Abstract

Large language model (LLM)-powered chatbots such as ChatGPT have numerous applications. However, their effectiveness in dermatopathology has not been formally evaluated. Dermatopathological cases often require immunohistochemical workup. Here, we evaluate the performance of a chatbot in providing diagnostically useful information on immunohistochemistry relating to dermatological diseases.

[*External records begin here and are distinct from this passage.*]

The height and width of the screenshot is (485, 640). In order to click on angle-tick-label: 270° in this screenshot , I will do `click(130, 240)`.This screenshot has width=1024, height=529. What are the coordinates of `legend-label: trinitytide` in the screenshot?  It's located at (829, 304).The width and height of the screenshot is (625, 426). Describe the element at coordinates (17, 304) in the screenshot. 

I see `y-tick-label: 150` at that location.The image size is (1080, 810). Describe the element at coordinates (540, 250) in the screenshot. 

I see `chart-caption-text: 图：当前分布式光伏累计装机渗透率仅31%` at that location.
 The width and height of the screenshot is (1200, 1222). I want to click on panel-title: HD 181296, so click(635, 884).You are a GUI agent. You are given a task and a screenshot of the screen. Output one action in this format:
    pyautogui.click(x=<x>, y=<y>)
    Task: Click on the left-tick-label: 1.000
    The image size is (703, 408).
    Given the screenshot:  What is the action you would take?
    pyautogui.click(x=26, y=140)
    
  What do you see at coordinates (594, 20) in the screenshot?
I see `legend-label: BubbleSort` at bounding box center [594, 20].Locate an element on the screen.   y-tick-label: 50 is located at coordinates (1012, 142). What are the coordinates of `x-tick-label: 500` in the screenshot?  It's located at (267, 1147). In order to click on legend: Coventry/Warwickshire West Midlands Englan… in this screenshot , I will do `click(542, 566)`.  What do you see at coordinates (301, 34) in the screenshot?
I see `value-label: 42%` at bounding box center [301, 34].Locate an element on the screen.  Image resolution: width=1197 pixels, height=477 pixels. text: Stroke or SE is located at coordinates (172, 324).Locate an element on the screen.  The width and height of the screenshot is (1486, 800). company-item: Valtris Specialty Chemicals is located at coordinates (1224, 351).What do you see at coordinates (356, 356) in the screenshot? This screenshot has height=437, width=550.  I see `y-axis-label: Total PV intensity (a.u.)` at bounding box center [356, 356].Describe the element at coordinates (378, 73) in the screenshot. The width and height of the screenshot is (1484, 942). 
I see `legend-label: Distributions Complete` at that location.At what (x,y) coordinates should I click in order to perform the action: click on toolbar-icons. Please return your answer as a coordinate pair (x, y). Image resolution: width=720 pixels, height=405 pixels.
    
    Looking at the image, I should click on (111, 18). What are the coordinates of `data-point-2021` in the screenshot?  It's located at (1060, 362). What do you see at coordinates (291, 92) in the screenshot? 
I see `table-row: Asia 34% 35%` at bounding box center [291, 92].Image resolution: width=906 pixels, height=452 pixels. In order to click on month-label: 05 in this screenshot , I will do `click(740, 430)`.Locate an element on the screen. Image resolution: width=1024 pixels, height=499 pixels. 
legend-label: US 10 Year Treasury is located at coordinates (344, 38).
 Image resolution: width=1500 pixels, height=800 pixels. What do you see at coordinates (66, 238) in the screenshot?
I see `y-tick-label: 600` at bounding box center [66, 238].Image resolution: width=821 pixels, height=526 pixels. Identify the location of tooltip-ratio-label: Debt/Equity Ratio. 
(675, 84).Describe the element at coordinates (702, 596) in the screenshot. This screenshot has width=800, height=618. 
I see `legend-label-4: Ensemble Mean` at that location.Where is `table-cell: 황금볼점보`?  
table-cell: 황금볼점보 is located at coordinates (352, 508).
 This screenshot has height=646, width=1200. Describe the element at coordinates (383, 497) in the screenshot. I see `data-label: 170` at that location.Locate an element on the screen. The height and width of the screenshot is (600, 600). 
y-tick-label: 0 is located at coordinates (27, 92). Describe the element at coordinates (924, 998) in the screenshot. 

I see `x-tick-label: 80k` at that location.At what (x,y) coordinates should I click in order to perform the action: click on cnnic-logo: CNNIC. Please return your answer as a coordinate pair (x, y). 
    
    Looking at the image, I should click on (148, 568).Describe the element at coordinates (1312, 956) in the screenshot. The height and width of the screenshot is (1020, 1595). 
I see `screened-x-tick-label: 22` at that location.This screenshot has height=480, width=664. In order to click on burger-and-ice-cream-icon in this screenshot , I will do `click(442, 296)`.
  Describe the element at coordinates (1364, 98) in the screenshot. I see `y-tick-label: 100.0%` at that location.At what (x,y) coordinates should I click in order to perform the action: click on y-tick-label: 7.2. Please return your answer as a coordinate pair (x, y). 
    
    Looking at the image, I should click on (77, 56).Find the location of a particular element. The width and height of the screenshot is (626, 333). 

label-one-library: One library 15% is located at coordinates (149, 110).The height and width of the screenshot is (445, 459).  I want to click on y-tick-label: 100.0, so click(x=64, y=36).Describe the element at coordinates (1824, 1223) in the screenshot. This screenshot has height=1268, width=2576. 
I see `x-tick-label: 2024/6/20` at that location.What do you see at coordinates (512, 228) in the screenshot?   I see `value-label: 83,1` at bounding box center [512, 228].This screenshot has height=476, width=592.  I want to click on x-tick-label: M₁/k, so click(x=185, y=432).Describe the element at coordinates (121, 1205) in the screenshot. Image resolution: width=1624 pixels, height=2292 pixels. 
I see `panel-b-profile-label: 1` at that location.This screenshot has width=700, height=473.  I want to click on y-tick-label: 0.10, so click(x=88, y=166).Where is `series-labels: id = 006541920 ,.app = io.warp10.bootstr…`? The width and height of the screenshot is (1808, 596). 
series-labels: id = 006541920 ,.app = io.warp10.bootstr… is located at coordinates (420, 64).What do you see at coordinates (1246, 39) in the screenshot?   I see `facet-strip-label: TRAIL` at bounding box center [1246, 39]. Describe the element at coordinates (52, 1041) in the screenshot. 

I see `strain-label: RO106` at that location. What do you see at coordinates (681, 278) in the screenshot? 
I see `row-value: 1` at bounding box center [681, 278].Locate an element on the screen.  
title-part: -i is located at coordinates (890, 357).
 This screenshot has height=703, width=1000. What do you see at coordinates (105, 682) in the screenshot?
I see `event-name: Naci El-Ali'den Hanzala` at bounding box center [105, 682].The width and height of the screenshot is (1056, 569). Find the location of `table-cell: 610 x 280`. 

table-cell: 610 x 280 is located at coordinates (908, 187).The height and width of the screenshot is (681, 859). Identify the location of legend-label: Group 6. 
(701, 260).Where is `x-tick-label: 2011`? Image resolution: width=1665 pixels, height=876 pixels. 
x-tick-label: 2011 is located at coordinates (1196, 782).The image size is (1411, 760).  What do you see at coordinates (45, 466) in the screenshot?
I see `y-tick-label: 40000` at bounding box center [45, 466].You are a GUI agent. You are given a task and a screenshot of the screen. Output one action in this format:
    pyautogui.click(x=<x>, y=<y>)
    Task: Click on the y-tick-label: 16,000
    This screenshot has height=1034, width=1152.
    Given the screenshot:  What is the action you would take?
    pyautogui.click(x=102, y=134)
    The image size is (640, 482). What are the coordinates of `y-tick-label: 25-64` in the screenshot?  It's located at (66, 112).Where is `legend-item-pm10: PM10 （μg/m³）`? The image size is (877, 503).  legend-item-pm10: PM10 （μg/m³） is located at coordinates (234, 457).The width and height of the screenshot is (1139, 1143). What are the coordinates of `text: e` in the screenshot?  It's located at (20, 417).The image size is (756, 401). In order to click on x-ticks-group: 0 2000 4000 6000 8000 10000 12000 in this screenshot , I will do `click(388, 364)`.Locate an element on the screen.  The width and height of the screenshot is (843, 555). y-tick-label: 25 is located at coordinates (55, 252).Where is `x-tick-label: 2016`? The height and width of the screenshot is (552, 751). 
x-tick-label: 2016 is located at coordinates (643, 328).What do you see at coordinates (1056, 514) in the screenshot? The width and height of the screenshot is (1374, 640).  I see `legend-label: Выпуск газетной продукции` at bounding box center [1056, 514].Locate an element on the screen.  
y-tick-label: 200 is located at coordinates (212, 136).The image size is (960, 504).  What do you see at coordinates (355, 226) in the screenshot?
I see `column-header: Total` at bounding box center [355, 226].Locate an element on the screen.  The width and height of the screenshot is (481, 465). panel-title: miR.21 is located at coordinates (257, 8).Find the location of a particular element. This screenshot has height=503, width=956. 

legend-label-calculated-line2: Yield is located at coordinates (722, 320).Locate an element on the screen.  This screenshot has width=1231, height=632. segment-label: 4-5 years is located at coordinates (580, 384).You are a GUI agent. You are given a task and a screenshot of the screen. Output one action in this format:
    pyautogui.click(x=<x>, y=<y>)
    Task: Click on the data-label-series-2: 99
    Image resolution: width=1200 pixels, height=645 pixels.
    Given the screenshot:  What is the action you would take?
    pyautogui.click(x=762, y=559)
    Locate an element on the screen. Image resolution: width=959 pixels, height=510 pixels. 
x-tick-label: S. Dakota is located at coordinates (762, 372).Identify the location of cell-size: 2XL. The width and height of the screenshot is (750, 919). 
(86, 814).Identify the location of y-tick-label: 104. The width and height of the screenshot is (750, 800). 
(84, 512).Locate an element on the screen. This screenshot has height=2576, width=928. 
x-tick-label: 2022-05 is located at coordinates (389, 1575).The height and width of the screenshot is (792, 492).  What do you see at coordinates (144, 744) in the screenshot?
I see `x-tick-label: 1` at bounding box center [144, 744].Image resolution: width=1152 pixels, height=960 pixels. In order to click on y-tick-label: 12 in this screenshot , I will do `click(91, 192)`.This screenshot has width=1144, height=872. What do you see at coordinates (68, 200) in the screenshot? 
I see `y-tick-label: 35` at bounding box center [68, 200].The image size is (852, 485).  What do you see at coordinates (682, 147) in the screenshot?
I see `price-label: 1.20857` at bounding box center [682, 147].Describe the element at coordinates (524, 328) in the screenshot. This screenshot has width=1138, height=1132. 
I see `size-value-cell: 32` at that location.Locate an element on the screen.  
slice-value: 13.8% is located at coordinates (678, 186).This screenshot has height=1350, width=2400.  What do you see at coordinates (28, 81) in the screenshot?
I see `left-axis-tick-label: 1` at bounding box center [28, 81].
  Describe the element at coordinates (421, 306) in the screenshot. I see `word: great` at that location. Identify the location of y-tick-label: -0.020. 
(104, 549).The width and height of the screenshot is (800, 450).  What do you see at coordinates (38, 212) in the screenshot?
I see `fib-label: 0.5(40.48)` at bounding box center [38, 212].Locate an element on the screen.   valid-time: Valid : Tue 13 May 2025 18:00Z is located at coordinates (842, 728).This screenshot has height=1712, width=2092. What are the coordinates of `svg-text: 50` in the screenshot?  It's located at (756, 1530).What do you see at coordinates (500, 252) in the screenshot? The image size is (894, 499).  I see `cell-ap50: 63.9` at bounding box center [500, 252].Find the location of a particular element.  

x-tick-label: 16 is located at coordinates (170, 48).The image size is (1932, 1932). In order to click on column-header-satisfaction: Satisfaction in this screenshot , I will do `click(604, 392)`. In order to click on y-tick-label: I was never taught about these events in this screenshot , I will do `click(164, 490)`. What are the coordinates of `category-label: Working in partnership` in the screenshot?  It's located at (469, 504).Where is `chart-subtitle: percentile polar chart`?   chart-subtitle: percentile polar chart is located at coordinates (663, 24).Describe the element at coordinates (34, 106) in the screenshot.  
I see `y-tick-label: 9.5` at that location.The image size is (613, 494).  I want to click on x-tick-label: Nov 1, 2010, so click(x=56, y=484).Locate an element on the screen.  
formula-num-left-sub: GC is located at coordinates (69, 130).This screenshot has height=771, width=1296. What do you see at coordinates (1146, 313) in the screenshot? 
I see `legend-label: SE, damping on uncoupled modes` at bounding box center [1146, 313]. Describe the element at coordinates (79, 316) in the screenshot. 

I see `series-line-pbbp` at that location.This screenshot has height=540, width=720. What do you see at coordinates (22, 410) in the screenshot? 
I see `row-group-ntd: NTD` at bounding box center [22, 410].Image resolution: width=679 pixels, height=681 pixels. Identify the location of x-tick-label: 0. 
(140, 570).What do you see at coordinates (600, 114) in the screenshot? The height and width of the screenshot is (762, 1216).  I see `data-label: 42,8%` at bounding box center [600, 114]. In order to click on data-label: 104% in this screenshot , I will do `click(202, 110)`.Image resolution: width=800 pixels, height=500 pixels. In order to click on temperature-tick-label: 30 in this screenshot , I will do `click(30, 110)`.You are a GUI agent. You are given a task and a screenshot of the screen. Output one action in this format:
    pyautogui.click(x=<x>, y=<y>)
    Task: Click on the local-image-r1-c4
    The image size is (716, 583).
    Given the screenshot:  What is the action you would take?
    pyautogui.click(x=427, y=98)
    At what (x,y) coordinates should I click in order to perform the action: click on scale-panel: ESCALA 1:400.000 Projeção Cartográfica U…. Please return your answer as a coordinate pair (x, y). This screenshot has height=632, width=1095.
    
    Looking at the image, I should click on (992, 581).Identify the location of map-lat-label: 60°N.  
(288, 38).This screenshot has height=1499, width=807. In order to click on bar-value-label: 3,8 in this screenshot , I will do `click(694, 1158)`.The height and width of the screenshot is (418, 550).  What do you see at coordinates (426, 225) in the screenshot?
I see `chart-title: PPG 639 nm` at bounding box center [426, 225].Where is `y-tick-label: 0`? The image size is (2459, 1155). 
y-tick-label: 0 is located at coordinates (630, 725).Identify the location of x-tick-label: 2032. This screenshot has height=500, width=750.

We queried a commonly used chatbot for the immunophenotypes of 51 cutaneous diseases, including a diverse variety of epidermal, adnexal, hematolymphoid, and soft tissue entities. We requested it to provide references for each diagnosis. All tests were repeated, compiled, quantified, and then compared with established literature standards. Clustering analysis demonstrated that recommendations correlated with tumor type, suggesting chatbots can supply appropriate panels. However, a significant portion of recommendations were factually incorrect (13.9%). Citations were rarely clinically useful (24.5%). Many were confabulated (27.2%). Prompt responses for cutaneous adnexal lesions tended to be less accurate while literature references were less useful. Reference retrieval performance was associated with the number of PubMed entries per entity. This foundational study suggests that LLM-powered chatbots may be useful for generating immunohistochemical panels for dermatologic diagnoses. However, specific performance capabilities and biases must be considered. In addition, extreme caution is advised regarding the tendencies to fabricate material. Future models intentionally fine-tuned to augment diagnostic medicine may prove to be valuable.